Saved entries:
##########

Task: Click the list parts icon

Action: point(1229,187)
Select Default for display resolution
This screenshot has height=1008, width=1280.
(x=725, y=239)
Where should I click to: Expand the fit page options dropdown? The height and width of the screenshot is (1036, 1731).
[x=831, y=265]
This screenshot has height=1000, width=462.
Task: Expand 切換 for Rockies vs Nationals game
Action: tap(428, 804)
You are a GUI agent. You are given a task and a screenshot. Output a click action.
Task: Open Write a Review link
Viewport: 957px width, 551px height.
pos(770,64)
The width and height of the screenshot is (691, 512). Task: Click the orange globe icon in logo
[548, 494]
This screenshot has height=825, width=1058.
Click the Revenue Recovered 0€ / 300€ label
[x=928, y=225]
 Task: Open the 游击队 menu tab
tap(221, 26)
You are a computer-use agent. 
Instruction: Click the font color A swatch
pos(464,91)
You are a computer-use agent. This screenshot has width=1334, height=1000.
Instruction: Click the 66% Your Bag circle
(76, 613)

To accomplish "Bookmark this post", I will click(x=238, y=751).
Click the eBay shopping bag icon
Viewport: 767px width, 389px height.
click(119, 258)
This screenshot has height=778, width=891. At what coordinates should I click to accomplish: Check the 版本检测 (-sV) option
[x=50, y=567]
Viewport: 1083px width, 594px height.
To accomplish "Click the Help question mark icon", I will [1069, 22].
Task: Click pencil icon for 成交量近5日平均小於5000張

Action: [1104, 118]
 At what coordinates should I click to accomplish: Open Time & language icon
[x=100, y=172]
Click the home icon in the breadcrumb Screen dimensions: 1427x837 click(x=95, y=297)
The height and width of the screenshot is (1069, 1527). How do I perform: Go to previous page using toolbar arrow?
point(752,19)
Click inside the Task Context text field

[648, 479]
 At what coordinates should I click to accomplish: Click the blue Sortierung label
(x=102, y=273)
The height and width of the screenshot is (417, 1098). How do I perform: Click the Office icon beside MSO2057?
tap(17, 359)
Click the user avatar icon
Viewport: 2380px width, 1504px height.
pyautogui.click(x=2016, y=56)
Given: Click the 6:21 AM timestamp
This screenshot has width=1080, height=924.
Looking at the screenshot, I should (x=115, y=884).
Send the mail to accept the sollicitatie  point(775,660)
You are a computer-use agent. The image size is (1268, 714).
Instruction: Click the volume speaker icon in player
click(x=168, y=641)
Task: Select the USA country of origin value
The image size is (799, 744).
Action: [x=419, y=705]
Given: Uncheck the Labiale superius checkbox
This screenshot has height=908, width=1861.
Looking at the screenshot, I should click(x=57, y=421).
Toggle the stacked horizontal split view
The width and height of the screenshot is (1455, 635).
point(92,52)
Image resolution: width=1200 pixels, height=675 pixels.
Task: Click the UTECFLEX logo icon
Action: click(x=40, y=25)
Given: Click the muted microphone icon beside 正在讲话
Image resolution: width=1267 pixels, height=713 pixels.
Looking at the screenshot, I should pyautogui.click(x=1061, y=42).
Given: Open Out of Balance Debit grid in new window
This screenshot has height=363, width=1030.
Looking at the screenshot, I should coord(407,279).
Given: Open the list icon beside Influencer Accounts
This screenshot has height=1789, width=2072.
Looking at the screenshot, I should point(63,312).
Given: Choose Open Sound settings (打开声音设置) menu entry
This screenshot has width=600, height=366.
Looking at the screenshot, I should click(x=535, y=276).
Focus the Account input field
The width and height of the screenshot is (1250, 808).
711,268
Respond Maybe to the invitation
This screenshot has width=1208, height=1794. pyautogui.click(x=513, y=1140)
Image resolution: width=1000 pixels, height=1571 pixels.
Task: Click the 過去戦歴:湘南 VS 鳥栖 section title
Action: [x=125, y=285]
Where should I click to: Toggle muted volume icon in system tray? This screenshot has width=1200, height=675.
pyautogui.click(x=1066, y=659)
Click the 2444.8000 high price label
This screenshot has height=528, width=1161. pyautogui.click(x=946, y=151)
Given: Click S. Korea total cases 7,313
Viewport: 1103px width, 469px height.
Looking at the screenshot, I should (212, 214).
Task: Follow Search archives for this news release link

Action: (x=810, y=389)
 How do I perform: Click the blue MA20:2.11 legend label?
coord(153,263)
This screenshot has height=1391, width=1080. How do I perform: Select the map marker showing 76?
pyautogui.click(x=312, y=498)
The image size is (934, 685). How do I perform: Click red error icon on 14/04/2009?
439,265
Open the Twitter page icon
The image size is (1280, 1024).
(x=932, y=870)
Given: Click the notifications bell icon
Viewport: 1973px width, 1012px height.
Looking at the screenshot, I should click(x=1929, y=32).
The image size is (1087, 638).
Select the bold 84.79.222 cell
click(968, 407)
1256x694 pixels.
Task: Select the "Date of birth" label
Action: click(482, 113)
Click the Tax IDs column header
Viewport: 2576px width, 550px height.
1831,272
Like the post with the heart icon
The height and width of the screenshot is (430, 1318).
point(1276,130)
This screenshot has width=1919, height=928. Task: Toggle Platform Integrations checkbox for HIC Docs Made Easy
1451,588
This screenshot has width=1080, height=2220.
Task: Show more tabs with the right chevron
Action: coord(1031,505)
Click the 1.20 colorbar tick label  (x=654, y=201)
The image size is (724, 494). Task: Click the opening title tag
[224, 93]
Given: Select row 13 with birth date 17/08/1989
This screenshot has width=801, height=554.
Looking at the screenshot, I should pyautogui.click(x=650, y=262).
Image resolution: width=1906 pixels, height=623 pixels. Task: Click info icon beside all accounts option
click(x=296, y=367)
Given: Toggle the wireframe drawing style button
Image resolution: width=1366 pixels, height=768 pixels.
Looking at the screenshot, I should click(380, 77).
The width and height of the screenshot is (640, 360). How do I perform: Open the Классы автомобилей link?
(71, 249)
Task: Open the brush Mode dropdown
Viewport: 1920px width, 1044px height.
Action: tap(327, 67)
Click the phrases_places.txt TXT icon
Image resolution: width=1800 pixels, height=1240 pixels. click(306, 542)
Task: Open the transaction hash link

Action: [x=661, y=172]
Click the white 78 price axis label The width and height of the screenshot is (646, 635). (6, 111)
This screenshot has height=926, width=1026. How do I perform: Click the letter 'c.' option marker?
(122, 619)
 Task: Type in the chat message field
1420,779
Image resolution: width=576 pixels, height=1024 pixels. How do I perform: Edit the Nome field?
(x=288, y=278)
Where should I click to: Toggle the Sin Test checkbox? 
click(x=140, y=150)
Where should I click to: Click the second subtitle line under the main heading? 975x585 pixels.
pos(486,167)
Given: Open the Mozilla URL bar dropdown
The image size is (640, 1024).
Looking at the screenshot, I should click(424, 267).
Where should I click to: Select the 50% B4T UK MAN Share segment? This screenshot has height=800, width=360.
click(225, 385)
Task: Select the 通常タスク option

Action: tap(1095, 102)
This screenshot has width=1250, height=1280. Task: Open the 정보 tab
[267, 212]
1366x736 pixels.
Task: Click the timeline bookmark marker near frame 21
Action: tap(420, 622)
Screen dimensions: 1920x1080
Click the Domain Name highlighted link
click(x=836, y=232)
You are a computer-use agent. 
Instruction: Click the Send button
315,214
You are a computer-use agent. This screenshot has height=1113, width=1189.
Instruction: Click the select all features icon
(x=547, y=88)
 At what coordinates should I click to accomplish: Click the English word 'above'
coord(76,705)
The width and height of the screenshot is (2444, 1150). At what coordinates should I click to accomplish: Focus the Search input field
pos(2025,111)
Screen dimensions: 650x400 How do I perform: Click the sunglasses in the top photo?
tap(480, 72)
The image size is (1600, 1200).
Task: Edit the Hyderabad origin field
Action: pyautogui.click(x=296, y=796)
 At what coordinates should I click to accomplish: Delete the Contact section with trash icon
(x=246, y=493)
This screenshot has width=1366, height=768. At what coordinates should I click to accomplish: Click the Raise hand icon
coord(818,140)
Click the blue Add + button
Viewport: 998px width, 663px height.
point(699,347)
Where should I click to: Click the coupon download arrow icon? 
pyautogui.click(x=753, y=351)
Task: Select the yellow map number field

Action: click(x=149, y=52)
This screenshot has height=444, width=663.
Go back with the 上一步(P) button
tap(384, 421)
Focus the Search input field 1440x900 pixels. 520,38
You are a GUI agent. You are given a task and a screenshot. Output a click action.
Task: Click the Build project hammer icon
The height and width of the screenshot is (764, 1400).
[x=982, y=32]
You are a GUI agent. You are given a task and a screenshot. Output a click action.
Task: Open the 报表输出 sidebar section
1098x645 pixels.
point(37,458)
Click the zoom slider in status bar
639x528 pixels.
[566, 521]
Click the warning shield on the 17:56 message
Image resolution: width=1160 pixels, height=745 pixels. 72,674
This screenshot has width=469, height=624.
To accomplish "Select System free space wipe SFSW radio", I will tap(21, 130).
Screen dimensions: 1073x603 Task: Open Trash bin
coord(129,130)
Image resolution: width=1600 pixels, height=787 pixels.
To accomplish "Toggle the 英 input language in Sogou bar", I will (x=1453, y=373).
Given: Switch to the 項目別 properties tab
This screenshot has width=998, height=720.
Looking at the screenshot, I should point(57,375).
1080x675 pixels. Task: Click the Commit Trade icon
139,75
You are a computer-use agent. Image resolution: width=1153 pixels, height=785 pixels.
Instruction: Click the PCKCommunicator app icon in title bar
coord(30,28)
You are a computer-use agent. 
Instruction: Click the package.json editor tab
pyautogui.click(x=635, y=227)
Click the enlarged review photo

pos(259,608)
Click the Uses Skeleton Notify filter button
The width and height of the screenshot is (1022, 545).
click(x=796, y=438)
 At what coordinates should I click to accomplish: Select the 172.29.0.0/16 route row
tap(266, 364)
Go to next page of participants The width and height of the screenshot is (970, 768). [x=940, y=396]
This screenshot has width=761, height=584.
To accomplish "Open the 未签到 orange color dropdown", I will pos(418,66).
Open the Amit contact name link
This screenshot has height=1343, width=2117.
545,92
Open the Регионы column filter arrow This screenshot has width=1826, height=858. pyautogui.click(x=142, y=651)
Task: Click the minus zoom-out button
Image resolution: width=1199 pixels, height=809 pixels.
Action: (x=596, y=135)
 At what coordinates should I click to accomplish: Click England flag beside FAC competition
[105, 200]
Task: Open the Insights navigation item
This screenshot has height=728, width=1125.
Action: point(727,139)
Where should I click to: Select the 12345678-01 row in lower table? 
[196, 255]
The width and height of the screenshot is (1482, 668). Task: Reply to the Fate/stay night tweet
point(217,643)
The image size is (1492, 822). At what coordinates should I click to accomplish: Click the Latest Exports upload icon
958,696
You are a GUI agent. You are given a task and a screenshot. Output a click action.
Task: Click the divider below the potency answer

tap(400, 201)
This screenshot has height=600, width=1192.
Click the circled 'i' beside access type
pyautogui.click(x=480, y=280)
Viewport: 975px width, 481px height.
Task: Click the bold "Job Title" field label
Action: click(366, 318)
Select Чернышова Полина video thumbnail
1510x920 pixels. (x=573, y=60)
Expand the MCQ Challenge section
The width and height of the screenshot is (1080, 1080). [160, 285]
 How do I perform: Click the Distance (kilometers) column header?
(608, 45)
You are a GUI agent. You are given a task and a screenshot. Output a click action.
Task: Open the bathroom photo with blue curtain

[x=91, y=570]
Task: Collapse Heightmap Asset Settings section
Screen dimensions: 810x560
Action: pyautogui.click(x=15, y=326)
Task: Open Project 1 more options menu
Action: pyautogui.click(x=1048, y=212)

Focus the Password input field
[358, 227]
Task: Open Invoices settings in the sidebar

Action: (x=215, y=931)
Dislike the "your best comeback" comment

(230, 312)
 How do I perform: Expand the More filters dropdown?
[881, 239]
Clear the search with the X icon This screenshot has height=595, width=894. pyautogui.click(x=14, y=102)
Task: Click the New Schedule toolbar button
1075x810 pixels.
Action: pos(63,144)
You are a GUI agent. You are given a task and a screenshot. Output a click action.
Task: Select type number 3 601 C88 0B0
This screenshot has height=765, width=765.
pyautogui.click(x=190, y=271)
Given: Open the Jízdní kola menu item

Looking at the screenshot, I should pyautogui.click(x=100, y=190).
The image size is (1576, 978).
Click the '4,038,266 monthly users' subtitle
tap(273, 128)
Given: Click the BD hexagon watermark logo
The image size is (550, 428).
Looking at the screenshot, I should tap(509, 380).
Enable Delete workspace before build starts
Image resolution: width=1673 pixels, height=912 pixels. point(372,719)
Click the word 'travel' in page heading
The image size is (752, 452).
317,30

##########

| WHAT YOU HAVE TO DO |
Filter the records above and return every line that holds the word "computer".

| TASK SOLUTION |
You are a computer-use agent. 
You are a computer-use agent. This screenshot has width=1334, height=1000.
You are a computer-use agent. The image size is (1268, 714).
You are a computer-use agent. 
You are a computer-use agent. This screenshot has height=1113, width=1189.
You are a computer-use agent. Image resolution: width=1153 pixels, height=785 pixels.
You are a computer-use agent. 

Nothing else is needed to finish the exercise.